The Five Books of Moses
Robert Alter translation
This is the first portion of Alter’s three-volume, 3,000-page masterpiece translation of the Hebrew Bible. (The other two parts, of course, are the Prophets and the Writings.) This publication is the fruit of nearly two and a half decades of work. He shows us the careful intricacies and delicate rhythms of the Hebrew writers. Each page of the octogenarian emeritus Berkley professor’s first volume is peppered with educational footnotes to guide us, Virgil-like, from the creation of the world up to the Israelites preparing to enter Canaan.
A suitable example of the richness of his renderings is his translation of Genesis 24, verses 16 through 20. While he says most modern translators suppress the Hebrew particle waw (“and”), he retains it in every case in these verses. Why? Because it does proper justice to Rebekah’s remarkable hospitality.
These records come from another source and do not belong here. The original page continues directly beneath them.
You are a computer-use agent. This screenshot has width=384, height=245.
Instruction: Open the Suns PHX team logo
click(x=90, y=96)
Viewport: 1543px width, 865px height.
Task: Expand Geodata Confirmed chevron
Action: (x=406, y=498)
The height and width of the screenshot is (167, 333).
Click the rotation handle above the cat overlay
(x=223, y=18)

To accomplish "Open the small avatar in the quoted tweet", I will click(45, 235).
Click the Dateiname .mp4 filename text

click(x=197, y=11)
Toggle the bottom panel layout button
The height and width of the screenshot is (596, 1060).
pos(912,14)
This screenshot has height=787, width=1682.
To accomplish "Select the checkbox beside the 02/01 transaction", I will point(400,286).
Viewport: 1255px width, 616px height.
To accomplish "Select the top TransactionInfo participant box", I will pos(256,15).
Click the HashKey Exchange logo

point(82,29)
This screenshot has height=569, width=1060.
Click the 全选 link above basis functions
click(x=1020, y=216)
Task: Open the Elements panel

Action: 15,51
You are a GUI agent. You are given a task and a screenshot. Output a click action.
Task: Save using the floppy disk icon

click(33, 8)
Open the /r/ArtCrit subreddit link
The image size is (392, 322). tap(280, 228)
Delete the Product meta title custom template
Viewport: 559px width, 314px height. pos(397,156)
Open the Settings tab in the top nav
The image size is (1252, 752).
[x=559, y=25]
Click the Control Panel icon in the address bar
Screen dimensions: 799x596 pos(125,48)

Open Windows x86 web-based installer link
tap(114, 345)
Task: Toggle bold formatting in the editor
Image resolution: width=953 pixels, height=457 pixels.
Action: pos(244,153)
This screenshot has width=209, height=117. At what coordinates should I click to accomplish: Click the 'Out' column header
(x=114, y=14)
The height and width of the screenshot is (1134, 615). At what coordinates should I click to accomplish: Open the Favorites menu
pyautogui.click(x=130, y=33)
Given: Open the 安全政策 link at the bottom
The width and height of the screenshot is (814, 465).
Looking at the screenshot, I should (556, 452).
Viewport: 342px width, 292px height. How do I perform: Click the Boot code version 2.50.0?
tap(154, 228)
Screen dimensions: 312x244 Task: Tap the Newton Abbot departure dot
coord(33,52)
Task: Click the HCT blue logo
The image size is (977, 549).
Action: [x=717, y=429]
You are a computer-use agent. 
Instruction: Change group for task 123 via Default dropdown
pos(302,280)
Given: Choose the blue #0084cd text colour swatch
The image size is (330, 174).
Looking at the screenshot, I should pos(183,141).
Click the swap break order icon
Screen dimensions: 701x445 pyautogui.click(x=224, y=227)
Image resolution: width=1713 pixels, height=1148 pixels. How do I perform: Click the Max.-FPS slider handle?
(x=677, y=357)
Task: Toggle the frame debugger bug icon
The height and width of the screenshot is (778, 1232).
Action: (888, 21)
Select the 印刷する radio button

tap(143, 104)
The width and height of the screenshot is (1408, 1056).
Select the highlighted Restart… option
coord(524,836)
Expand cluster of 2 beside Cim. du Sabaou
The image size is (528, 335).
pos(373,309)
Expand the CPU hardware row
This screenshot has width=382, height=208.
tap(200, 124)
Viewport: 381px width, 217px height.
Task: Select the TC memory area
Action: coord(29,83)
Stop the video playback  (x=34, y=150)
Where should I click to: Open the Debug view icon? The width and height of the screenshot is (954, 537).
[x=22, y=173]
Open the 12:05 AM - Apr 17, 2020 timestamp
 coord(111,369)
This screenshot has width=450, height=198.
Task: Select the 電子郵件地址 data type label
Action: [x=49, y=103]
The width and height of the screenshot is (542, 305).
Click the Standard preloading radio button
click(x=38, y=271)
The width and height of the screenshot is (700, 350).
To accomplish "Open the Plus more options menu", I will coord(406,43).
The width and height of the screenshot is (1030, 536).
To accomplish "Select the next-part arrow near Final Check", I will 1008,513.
And [Rebekah] came down to the spring and filled her jug and came back up. And the servant ran toward her and said, ‘Pray, let me sip a bit of water from your jug.’ And she said, ‘Drink my Lord,’ and she hurried and tipped down her jug on one hand and let him drink. And she let him drink his fill and said, ‘For your camels, too, I shall draw water until they drink their fill.’ And she hurried and emptied her jug into the trough, and she ran again to the well to draw water for all his camels.
Alter says other translations, such as the Revised English Bible, paraphrase the original Hebrew instead of representing it as it is. While Rebekah is performing essentially the same acts in the various translations, Alter says “the compressions, syntactical reorderings, and stop-and-start movements of the modernizing version” make the encounter at the well “seem rather matter-of-fact.” This obscures that she is, in fact, “doing something quite extraordinary,” Alter says. “Rebekah at the well presents one of the rare biblical instances of the performance of an act of ‘Homeric’ heroism.” How so? The “sip of water” the servant asks for is so much more than that. It is also a request to refresh his many camels—each of which, Alter teaches us, can drink as much as 25 gallons of water. “The chain of verbs tightly linked by all the ‘and’s’ does an admirable job in conveying this sense of the young woman’s hurling herself with prodigious speed into the sequence of required actions.”
Scripture deserves this kind of careful and detailed exegesis. As you read Alter’s work, you’ll no doubt agree that we are deeply in debt to him for helping us better understand one of the world’s most important books.